Что сделать:
1 > Ответьте на вопросы по исследуемому тексту, помечая ответы так же:
(а) В каком году Георгий Иванов написал приведенные стихи?
(б) В каком году была издана книга Ницше?
(в) Как назывался трактат Владимира Вейдле?
2 > Перечислите все продолжения строк стихотворения из исследуемого текста, начинающихся со слов «Хорошо, что».
3 > Скопируйте из исследуемого текста фрагмент от слов "Хорошо, что нет России." до слов "не надо помогать29." включительно.
++++ Исследуемый текст
В 1930 году Георгий Иванов написал самые свои известные стихи, исполненные жуткой, запредельной иронии:
Хорошо, что нет Царя.
Хорошо, что нет России.
Хорошо, что Бога нет.
‹…›
Хорошо, что никого,
Хорошо, что ничего,
Так черно и так мертво,
Что мертвее быть не может
И чернее не бывать,
Что никто нам не поможет
И не надо помогать29.
Мир “Распада атома” — мир, в котором рухнули три опоры: умерла вера в Бога. Умерла Россия. Умерло искусство. Фридрих Ницше когда-то с богоборческой отчаянной радостью и решимостью громко возвещал: “Бог умер! Бог не воскреснет! И мы его убили! ‹…› Никогда не было совершено дела более великого, и кто родится после нас, будет благодаря этому деянию принадлежать к истории высшей, чем вся прежняя история!”30 Книга Ницше была издана в 1882 году. Через двенадцать лет родился автор “Распада атома”. Мир постепенно привыкал жить без Бога. Мировая война и революция в России убили веру в прогресс. Серебряный век обоготворил искусство и Красоту. Щедрую дань почитанию искусства как высшей ценности бытия отдал в юности и Георгий Иванов, вошедший в изящную словесность как младоакмеист. В 1937 году, за год до издания “Распада атома”, литературный критик Владимир Вейдле напечатал трактат, названный “Умирание искусства”, он завершался словами: “Последняя отторженность от религии, от религиозного мышления, от укорененного в религии миросозерцания и миропостроения (заменяемого рассудочным мироразложением) не то что отдаляет искусство от церкви, делает его нерелигиозным, светским; она отнимает у него жизнь. Без видимой связи с религией искусство существовало долгие века. Но невидимая связь в эти века не прерывалась. ‹…› От смерти не выздоравливают. Искусство — не больной, ожидающий врача, а мертвый, чающий воскресения. Оно восстанет из гроба в сожигающем свете религиозного прозрения, или, отслужив по нем скорбную панихиду, нам придется его прах предать земле”31.
++++++++
++++ Записи набора данных
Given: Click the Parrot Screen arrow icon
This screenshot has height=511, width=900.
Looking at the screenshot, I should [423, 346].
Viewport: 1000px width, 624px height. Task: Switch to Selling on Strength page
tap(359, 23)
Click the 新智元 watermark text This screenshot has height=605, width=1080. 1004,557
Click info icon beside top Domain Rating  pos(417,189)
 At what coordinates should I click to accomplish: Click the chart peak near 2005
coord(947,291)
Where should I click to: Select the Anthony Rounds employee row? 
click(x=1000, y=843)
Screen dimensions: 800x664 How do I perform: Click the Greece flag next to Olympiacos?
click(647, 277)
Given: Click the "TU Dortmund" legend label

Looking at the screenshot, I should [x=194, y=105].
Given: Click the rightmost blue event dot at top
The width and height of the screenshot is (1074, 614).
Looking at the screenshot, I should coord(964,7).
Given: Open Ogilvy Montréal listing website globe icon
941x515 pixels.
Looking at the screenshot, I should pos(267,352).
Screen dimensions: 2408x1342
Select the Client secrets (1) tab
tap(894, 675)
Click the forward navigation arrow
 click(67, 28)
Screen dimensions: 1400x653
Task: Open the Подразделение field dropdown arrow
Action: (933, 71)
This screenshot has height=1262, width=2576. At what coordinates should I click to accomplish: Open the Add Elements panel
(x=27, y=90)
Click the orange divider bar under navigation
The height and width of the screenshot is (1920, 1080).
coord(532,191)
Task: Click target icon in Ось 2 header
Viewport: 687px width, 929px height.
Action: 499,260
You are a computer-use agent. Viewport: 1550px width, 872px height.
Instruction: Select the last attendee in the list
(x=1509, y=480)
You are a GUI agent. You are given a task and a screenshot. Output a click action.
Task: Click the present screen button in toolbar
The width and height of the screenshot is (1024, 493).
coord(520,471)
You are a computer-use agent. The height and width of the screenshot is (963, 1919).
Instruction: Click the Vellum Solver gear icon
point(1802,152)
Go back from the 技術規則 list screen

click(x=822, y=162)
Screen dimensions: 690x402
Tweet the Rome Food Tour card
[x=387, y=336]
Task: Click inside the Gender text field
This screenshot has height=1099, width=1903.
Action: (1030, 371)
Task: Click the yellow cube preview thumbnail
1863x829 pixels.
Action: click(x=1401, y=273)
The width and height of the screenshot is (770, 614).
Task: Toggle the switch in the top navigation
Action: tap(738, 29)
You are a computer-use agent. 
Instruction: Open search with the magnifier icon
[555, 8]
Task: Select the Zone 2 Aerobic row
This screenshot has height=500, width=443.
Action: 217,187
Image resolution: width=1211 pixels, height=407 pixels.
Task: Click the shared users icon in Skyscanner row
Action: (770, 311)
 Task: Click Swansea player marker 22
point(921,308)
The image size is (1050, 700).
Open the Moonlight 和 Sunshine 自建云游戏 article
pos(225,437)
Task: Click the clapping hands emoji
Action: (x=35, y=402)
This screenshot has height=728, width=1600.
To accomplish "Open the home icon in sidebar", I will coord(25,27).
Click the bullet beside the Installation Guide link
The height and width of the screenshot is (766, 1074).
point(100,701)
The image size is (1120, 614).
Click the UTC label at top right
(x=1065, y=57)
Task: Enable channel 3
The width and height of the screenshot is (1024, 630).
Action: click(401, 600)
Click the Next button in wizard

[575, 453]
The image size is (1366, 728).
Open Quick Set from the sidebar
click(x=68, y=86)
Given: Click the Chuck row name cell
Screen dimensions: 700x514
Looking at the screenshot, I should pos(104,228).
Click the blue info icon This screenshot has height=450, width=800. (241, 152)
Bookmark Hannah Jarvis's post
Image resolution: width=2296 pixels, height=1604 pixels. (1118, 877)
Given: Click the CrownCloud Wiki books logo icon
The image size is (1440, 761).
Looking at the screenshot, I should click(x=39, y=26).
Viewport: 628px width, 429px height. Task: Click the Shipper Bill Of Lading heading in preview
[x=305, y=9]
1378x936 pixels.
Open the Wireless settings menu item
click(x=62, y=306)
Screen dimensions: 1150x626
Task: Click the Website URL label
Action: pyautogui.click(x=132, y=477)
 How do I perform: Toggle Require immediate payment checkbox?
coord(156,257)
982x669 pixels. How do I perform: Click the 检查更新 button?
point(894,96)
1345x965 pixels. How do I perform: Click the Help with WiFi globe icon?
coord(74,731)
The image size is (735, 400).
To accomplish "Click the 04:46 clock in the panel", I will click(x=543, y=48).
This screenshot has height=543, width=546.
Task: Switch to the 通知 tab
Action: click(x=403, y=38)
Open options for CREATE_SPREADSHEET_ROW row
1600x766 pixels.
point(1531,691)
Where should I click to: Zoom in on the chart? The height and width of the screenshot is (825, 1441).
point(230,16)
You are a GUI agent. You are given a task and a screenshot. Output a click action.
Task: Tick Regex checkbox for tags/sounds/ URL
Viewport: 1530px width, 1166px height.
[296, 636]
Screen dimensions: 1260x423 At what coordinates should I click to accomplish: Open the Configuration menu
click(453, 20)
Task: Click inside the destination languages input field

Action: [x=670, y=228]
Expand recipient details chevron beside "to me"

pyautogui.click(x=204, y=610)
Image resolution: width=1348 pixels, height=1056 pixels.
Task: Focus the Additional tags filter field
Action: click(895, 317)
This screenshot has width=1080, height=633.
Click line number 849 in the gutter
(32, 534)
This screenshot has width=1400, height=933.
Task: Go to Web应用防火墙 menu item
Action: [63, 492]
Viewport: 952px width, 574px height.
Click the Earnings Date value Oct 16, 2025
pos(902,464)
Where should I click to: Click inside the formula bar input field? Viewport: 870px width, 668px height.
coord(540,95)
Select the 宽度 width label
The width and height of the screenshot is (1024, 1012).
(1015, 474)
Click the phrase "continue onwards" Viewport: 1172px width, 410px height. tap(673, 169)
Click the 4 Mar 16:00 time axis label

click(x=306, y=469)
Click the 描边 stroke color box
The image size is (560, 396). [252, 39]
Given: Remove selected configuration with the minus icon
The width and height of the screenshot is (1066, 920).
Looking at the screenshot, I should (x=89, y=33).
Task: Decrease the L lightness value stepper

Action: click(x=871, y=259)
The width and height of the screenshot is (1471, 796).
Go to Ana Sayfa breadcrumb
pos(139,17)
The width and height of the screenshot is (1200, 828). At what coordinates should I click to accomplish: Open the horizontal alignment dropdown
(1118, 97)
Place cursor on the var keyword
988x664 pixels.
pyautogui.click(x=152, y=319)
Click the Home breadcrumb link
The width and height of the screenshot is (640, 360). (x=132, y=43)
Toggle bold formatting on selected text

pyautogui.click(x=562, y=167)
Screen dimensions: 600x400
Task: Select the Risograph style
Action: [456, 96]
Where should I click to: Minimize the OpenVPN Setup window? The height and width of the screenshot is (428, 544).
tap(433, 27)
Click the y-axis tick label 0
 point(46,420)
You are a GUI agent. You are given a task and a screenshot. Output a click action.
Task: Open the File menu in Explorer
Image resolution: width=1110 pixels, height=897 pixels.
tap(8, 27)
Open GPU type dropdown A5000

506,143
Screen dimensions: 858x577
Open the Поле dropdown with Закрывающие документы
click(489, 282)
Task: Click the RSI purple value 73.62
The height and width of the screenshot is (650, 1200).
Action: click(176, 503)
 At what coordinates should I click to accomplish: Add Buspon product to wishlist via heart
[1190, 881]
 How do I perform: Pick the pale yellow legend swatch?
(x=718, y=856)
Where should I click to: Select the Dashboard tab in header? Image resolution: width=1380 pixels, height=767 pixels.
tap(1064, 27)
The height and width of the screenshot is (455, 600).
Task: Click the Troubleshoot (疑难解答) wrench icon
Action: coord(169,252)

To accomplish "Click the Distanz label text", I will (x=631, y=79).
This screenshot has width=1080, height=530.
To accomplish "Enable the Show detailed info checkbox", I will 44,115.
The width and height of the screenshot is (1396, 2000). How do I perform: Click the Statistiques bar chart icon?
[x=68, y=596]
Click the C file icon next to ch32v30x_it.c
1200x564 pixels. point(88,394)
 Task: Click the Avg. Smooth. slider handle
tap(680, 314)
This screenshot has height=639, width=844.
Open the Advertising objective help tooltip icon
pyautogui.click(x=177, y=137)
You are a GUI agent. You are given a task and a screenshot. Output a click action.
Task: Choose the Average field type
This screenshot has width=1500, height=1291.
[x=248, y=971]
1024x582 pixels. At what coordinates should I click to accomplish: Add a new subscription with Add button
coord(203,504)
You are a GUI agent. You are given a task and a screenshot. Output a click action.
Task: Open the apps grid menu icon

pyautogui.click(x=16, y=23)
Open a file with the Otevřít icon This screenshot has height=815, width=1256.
++++++++
Решения по порядку:
1 >
(а) В 1930 году.
(б) В 1882 году.
(в) «Умирание искусства».

2 > нет Царя; нет России; Бога нет; никого; ничего

3 >
Хорошо, что нет России.
Хорошо, что Бога нет.
‹…›
Хорошо, что никого,
Хорошо, что ничего,
Так черно и так мертво,
Что мертвее быть не может
И чернее не бывать,
Что никто нам не поможет
И не надо помогать29.